European agricultural policy pursues a slow but continuous development of international trade agreements. It provides a common European framework, which emphasizes agricultural market orientation and further removal of trade barriers, rural development, and rising environmental and animal welfare standards. The European framework is complemented by flexible regulations at the national level that may be more stringent than European standards. Thus, agricultural policy is characterized by multiple support schemes that address diverse, and sometimes contradictory, goals of productivity and efficiency gains and environmental and social protection. Both individual farmers and agri-businesses are eligible for public support schemes. European agricultural policy still has its two-pillar structure, i.e., direct payments and support for rural development. Environmental standards for direct payments and for agri-environmental programs are increased. Public support for farms in less favored areas remain stable. At the European level, frequent or substantial changes in agricultural policy are not planned. Despite multiple and partly ambitious goals, the effective public budget dedicated to the agricultural sector is decreasing slowly but continuously in real terms.

Quality standards for agricultural production, food processing and transportation increase slowly but continuously in order to reduce environmental risks and to ensure improved food safety standards and higher animal and plant health and consumer protection levels. Minimum standards are set at the European level but individual countries can decide on more rigorous standards. Approval processes of new technologies are mainly at the European level. They are transparent but slow and follow the precautionary principle. However, integrated environmental protection is not comprehensively addressed in order not to impair economic growth, which sometimes favors the implementation of end-of-pipe technologies. Furthermore, lobbying activities of large, multinational companies remain intensive and effective, even though attempts are made to develop and strengthen European governance structures.

4         Technology: Agricultural technology development and diffusion focuses on resource use efficiency

Slow but continuous agricultural technology development aims to promote sustainable development and to reduce production costs through a continuous increase in resource use efficiency related to chemical pesticides, fertilizers, fuel and water. It is increasingly driven by the private sector. For example, the development and use of sensor-based crop and livestock health monitoring and automation through robots increases continuously despite data privacy concerns. Technology diffusion increases because of a professionalization in the agricultural sector achieved through structural change and qualifications, and despite some unsolved challenges around data security and protection and high investment costs. Agricultural knowledge and innovation systems stimulate multi-level knowledge exchange between farmers, advisers, processors, retailers and scientists and contribute to technology uptake.

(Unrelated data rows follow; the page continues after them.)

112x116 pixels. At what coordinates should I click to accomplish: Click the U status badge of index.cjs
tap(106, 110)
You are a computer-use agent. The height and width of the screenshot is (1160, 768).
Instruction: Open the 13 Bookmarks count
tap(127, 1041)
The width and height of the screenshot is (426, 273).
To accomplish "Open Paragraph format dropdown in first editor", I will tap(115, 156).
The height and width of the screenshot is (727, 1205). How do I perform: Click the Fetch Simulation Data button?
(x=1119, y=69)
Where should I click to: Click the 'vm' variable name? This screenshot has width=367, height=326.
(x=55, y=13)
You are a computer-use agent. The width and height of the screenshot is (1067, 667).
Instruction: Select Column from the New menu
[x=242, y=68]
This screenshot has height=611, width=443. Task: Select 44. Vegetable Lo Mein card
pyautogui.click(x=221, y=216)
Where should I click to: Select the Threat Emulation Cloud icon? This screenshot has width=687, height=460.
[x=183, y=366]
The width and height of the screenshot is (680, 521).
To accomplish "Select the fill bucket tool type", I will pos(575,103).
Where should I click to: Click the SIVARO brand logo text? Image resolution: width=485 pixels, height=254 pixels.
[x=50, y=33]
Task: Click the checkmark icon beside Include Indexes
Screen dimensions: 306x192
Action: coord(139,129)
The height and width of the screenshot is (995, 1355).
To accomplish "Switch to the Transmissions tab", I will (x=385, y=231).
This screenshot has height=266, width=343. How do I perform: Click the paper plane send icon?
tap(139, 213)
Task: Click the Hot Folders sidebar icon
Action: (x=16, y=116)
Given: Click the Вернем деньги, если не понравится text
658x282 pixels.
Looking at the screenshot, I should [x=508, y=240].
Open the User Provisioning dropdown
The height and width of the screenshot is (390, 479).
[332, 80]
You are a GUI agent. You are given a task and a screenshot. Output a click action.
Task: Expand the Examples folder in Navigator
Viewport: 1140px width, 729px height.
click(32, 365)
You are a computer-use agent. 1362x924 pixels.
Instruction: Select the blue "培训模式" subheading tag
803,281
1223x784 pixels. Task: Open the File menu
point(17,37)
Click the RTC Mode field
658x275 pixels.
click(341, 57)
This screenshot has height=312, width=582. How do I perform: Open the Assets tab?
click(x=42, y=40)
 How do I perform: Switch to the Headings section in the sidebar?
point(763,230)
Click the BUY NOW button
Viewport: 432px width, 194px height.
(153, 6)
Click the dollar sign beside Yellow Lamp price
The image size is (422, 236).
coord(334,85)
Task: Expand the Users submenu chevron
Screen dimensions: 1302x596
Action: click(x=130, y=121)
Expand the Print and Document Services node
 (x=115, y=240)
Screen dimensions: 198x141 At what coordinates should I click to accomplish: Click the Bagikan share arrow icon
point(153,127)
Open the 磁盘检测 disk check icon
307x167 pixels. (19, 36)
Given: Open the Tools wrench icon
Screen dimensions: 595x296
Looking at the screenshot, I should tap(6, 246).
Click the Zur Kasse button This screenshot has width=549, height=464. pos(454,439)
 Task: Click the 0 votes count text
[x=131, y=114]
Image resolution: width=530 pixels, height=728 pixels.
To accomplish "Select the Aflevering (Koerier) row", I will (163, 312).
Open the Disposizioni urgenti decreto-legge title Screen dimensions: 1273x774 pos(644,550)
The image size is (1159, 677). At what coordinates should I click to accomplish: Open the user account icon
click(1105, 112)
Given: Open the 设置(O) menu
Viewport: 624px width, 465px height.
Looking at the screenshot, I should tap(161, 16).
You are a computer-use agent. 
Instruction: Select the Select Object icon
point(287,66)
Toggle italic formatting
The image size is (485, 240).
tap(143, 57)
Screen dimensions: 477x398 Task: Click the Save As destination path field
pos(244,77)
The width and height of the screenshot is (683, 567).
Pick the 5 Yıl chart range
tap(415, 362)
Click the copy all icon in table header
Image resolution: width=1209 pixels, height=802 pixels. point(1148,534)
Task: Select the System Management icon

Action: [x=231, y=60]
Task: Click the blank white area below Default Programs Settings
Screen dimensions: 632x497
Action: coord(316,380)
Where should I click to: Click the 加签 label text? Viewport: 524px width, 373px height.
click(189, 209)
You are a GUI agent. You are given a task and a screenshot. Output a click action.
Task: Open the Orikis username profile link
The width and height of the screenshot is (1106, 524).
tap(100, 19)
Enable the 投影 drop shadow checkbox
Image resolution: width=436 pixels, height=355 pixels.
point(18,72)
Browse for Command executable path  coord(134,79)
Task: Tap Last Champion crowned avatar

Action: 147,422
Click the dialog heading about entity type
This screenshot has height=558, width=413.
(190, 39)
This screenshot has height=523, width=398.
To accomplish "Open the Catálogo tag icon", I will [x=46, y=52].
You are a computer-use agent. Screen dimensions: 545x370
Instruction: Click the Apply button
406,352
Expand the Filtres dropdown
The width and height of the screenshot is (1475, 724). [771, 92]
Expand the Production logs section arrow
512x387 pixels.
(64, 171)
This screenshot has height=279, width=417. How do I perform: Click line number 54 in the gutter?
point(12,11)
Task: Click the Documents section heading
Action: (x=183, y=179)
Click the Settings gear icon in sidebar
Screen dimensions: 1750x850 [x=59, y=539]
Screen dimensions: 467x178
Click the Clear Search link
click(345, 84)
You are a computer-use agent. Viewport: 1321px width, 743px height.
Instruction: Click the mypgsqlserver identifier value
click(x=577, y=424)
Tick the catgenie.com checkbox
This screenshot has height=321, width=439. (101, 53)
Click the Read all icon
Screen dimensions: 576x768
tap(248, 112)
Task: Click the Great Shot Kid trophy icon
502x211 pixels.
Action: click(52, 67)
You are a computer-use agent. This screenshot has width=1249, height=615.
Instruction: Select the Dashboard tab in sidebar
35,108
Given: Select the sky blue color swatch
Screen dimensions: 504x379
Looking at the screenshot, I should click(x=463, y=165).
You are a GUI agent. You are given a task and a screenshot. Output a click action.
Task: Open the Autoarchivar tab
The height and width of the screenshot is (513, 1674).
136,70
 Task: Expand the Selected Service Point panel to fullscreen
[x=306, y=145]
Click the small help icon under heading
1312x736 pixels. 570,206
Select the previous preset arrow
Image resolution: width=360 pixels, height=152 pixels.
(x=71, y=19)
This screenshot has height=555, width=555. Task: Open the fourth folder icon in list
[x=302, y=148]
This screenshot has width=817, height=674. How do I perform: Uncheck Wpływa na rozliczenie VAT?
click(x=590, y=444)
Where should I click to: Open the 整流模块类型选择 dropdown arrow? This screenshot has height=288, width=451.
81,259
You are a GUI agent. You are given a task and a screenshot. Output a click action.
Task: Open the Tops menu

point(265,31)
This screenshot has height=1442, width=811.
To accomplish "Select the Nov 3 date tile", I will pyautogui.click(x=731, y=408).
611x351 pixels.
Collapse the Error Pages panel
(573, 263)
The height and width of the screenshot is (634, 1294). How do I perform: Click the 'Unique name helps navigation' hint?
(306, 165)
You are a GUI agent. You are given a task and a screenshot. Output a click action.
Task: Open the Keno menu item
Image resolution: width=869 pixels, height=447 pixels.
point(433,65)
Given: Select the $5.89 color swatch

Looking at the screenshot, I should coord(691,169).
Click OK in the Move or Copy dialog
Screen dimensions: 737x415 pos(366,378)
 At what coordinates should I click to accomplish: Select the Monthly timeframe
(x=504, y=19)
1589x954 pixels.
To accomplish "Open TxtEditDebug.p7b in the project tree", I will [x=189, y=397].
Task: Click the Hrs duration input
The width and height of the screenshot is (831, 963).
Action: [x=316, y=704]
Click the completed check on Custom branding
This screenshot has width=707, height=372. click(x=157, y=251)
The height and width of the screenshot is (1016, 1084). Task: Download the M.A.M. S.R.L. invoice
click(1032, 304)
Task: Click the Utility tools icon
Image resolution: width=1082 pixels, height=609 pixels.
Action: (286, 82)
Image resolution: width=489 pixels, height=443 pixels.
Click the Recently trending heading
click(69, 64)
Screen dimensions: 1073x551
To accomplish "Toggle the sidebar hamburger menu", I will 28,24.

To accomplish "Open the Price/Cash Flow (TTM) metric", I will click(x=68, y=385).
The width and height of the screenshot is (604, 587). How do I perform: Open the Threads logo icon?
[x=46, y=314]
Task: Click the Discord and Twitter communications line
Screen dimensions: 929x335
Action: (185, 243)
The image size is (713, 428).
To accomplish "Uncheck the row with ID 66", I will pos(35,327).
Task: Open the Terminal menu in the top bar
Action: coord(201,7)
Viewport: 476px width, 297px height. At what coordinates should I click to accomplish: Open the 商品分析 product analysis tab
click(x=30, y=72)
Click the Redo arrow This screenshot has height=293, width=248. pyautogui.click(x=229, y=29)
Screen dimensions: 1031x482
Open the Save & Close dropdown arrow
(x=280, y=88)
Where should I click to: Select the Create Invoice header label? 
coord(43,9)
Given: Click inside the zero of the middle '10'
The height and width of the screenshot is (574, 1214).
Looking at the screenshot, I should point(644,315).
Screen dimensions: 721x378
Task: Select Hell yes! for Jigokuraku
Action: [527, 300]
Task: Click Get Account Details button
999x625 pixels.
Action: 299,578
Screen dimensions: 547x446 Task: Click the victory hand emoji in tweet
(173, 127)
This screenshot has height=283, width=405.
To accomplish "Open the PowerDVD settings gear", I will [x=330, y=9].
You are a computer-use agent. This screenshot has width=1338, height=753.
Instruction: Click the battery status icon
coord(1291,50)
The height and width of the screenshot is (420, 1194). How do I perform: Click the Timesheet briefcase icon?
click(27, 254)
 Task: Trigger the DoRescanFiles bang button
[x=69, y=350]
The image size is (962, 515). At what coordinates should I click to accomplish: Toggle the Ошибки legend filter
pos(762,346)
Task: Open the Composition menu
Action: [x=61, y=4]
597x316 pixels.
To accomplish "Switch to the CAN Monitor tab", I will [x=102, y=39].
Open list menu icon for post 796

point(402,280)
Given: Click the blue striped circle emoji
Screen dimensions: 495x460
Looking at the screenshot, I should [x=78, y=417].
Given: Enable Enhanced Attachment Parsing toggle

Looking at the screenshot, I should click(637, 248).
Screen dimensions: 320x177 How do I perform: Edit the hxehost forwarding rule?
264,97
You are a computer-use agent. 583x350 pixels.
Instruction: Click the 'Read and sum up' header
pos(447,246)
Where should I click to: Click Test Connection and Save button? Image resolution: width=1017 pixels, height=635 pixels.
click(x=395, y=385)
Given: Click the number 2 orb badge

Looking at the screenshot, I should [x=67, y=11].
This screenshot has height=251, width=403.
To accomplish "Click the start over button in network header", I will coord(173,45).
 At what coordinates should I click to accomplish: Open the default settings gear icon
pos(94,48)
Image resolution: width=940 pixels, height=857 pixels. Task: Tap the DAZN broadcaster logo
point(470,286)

5         Environment and natural resources: High competition for resources and structural change affect environmental performance

Environmental standards and resource-efficient technologies are developed at a moderate pace and with limited scope, whereas resource demands increase from various sectors, including real estate and manufacturing. Land demand for additional nature reserves is also increasing even though progress in environmental policies is slow. Continuing structural change in agriculture decreases landscape diversity and the quality of ecological infrastructure despite stronger policy targets. Competition for resources including agricultural land and water as well as resource depletion and environmental degradation are increasing across Europe. The productivity of agricultural land remains stable and harm from invasive species increases gradually. Their occurrence is amplified by global market connections and slow progress in environmental protection.